| TEXTE FOURNI |
____________

La question du nu en Occident naît lors des prémices de la chrétienté, lorsque le récit du
péché originel en impose la définition.
Synonyme dès lors de vérité, de pureté comme de chasteté,
le nu en art pourrait illustrer toute vérité empirique que l’artiste désirerai transmettre.
Or, des
oeuvres comme celles de l’artiste Mapplethorpe (XXème siècle), où la mise en scène de modèle
nus, provoquent moults scandales parmi la critique artistique : sulfureuses, dépravées, sexuelles
voire exhibitionnistes, les critiques pleuvent sur les photographies de nus de l’artiste, dont
l’érotisme homosexuel de son nu est pointé du doigt.
Car, différant en tous points des codes et
stéréotypes sociaux (homosexualité, érotisme masculin), l’artiste diffère aussi des codes esthétiques
classiques en proposant par le biais de la photographie, des nus purement corporels, sans visages ni
têtes.
Ainsi, il semblerait que le nu soit en art le porteur d’attentes et de contraintes de la critique
artistique.

____________

| TÂCHES |
**a.** Résume le texte sur le nu en art en deux phrases.
**b.** Poursuis le texte sur le nu en art après sa dernière phrase.
Les entrées constituent un matériau indépendant du texte sur le nu en art.

| ENTRÉES DE DONNÉES |
____________

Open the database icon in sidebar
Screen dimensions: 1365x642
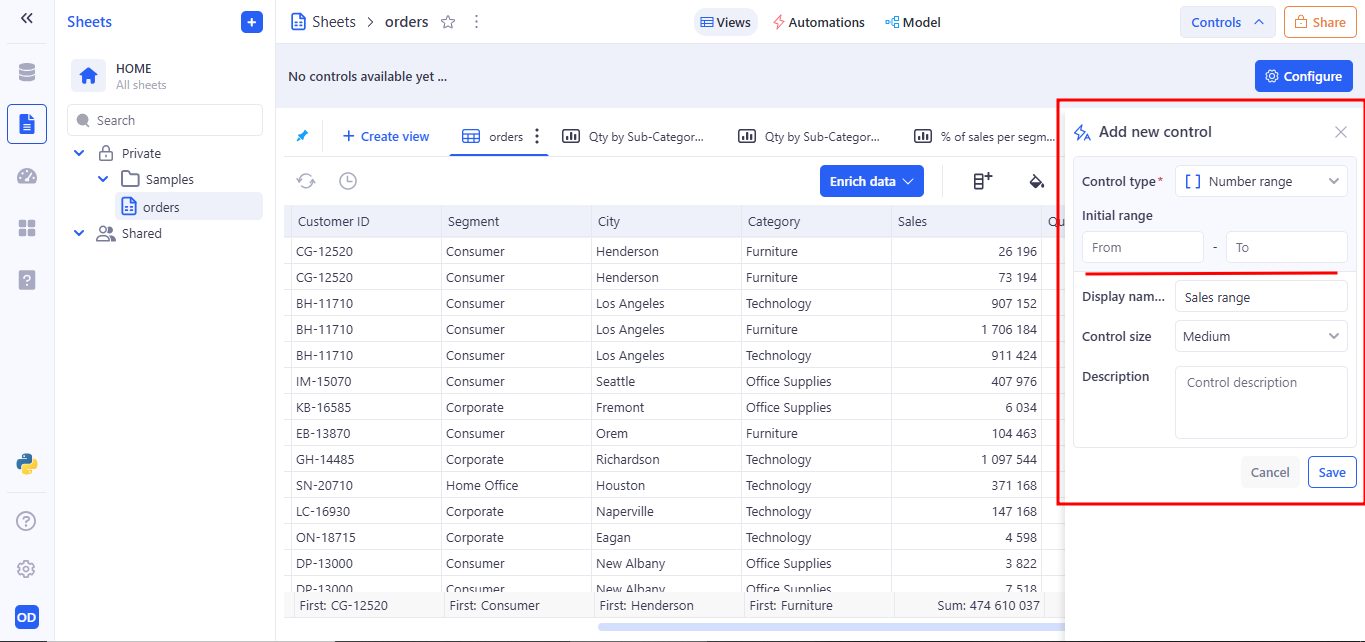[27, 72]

____________

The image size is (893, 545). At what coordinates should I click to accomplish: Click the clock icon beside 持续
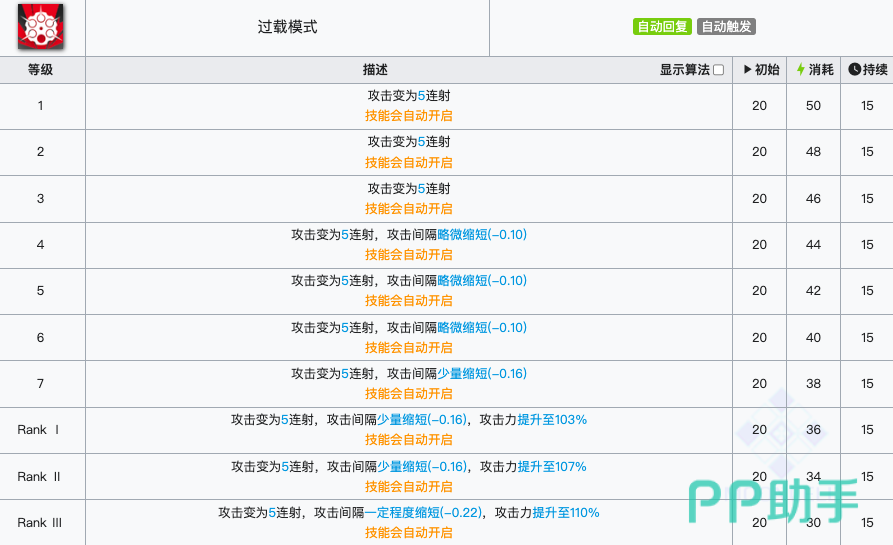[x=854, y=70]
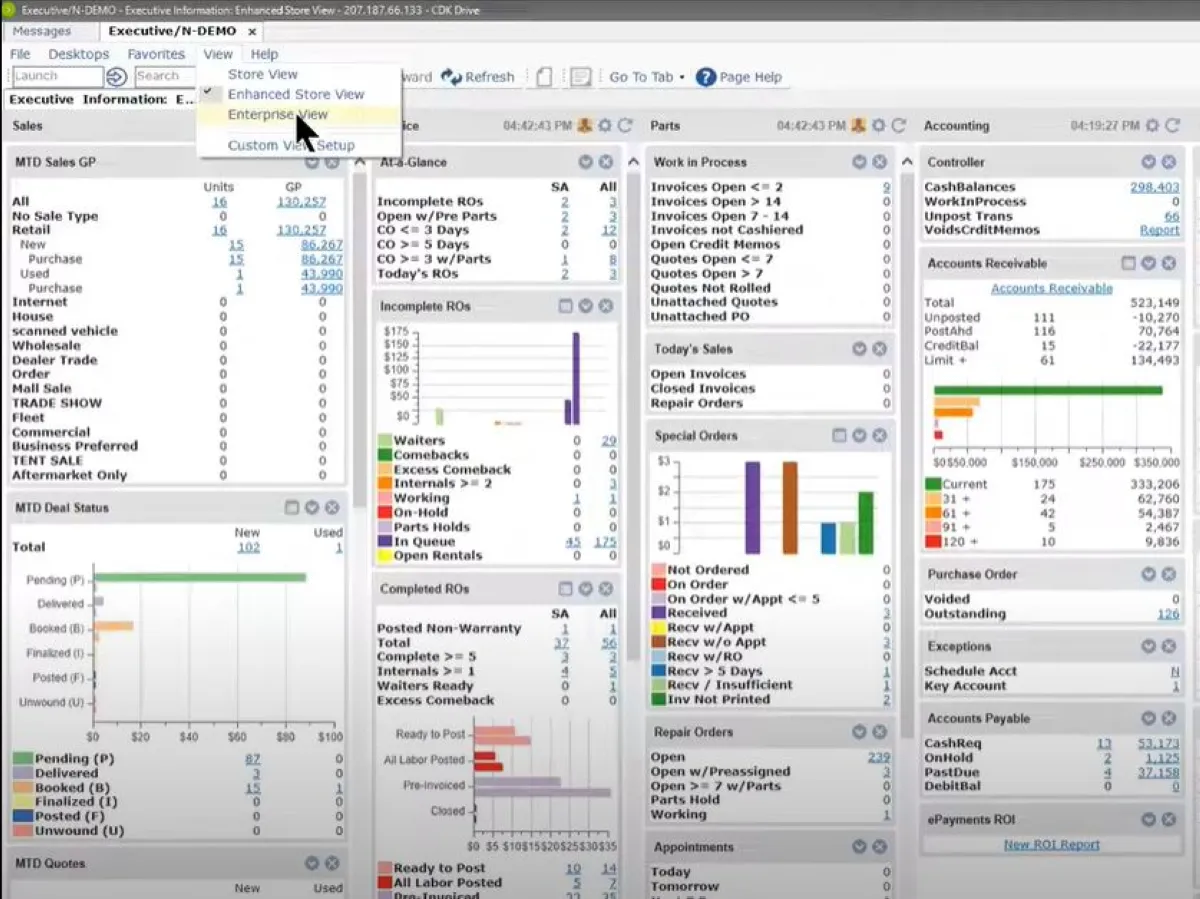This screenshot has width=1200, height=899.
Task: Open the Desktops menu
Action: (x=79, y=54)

____________

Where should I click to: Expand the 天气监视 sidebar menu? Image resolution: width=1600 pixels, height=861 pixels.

____________

| RÉPONSES |
**a.** En Occident, la question du nu naît aux débuts de la chrétienté avec le récit du péché originel, et le nu devient alors synonyme de vérité, de pureté et de chasteté. Pourtant, les photographies de nus de Mapplethorpe ont provoqué de nombreux scandales parmi la critique, qui a dénoncé leur érotisme homosexuel et leurs corps sans visages ni têtes, si bien que le nu semble porter en art les attentes et les contraintes de la critique artistique.

**b.**
Il est ainsi intéressant de se demander : Comment le nu devient une projection sublimée
des standards esthétiques et moraux de la société ? Nous entamerons donc notre réflexion en
étudiant de quelle manière le nu corrobore avec un désir de ressusciter l’Antiquité et les moeurs
aristotéliciennes, puis nous approfondirons en corrélant l’hypothèse d’un nu révélateur de fantasmes
essentiellement masculins, et qui ainsi nous permettra de développer l’idée d’un nu teinté des
standards sociaux, mais ainsi dénonciateur des idées de genres archaïques.
Car en effet, la découverte du traité de Lucrèce De Rerum Natura en Italie, puis des
manuscrits grec de Pythagore, Vegèce et Euclide provoquèrent un véritable choc dans l’histoire
occidentale.
L’Antiquité, jusqu’à ce jour tut par le Moyen Âge, fut redécouverte : la richesse de la
culture greco-romaine, le paganisme et les mythes, les philosophies antiques, … On redécouvre
également une forme d’art où la pudeur est décomplexée et le nu affirmé, avec une technique
plastique et artistique qui engendre une réelle admiration pour ces civilisations originelles.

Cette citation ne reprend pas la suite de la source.